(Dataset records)
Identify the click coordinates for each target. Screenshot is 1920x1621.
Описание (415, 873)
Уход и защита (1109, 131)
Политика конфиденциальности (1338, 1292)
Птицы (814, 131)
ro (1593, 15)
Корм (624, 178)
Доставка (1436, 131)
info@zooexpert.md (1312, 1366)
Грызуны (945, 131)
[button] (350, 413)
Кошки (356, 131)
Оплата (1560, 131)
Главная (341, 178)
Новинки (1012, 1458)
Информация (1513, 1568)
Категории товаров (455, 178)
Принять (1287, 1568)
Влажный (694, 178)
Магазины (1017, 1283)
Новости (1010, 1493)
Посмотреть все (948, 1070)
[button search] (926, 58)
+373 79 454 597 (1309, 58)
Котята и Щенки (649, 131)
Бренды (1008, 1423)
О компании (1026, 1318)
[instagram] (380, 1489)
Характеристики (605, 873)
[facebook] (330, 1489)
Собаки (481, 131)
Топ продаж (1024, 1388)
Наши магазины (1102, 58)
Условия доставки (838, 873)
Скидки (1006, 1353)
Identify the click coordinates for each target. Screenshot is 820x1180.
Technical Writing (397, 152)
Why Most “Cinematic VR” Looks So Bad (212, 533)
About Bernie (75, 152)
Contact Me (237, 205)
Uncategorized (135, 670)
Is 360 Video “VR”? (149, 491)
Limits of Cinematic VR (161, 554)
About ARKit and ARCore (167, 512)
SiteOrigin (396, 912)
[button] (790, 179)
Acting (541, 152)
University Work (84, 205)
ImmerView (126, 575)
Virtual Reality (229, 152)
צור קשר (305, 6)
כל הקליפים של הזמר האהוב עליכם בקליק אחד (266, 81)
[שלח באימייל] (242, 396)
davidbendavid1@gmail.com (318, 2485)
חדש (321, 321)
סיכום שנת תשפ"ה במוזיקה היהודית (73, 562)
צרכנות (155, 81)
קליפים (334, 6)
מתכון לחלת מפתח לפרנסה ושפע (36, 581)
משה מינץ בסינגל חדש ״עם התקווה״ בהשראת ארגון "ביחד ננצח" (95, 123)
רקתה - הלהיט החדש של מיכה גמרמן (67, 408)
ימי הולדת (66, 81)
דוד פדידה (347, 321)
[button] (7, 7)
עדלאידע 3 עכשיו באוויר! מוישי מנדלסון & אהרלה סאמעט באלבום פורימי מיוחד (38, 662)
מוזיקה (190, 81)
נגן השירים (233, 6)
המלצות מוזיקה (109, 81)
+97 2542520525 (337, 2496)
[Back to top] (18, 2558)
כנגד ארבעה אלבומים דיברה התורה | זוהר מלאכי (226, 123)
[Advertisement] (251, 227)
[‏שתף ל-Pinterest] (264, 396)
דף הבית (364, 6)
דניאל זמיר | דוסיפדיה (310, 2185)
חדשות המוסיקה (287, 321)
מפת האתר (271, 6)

* REQUIREMENT *
Retype the data. Every line must match the original exactly.

* ANSWER *
Identify the click coordinates for each target. Screenshot is 1920x1621.
Описание (415, 873)
Уход и защита (1109, 131)
Политика конфиденциальности (1338, 1292)
Птицы (814, 131)
ro (1593, 15)
Корм (624, 178)
Доставка (1436, 131)
info@zooexpert.md (1312, 1366)
Грызуны (945, 131)
[button] (350, 413)
Кошки (356, 131)
Оплата (1560, 131)
Главная (341, 178)
Новинки (1012, 1458)
Информация (1513, 1568)
Категории товаров (455, 178)
Принять (1287, 1568)
Влажный (694, 178)
Магазины (1017, 1283)
Новости (1010, 1493)
Посмотреть все (948, 1070)
[button search] (926, 58)
+373 79 454 597 (1309, 58)
Котята и Щенки (649, 131)
Бренды (1008, 1423)
О компании (1026, 1318)
[instagram] (380, 1489)
Характеристики (605, 873)
[facebook] (330, 1489)
Собаки (481, 131)
Топ продаж (1024, 1388)
Наши магазины (1102, 58)
Условия доставки (838, 873)
Скидки (1006, 1353)
Identify the click coordinates for each target. Screenshot is 820x1180.
Technical Writing (397, 152)
Why Most “Cinematic VR” Looks So Bad (212, 533)
About Bernie (75, 152)
Contact Me (237, 205)
Uncategorized (135, 670)
Is 360 Video “VR”? (149, 491)
Limits of Cinematic VR (161, 554)
About ARKit and ARCore (167, 512)
SiteOrigin (396, 912)
[button] (790, 179)
Acting (541, 152)
University Work (84, 205)
ImmerView (126, 575)
Virtual Reality (229, 152)
צור קשר (305, 6)
כל הקליפים של הזמר האהוב עליכם בקליק אחד (266, 81)
[שלח באימייל] (242, 396)
davidbendavid1@gmail.com (318, 2485)
חדש (321, 321)
סיכום שנת תשפ"ה במוזיקה היהודית (73, 562)
צרכנות (155, 81)
קליפים (334, 6)
מתכון לחלת מפתח לפרנסה ושפע (36, 581)
משה מינץ בסינגל חדש ״עם התקווה״ בהשראת ארגון "ביחד ננצח" (95, 123)
רקתה - הלהיט החדש של מיכה גמרמן (67, 408)
ימי הולדת (66, 81)
דוד פדידה (347, 321)
[button] (7, 7)
עדלאידע 3 עכשיו באוויר! מוישי מנדלסון & אהרלה סאמעט באלבום פורימי מיוחד (38, 662)
מוזיקה (190, 81)
נגן השירים (233, 6)
המלצות מוזיקה (109, 81)
+97 2542520525 (337, 2496)
[Back to top] (18, 2558)
כנגד ארבעה אלבומים דיברה התורה | זוהר מלאכי (226, 123)
[Advertisement] (251, 227)
[‏שתף ל-Pinterest] (264, 396)
דף הבית (364, 6)
דניאל זמיר | דוסיפדיה (310, 2185)
חדשות המוסיקה (287, 321)
מפת האתר (271, 6)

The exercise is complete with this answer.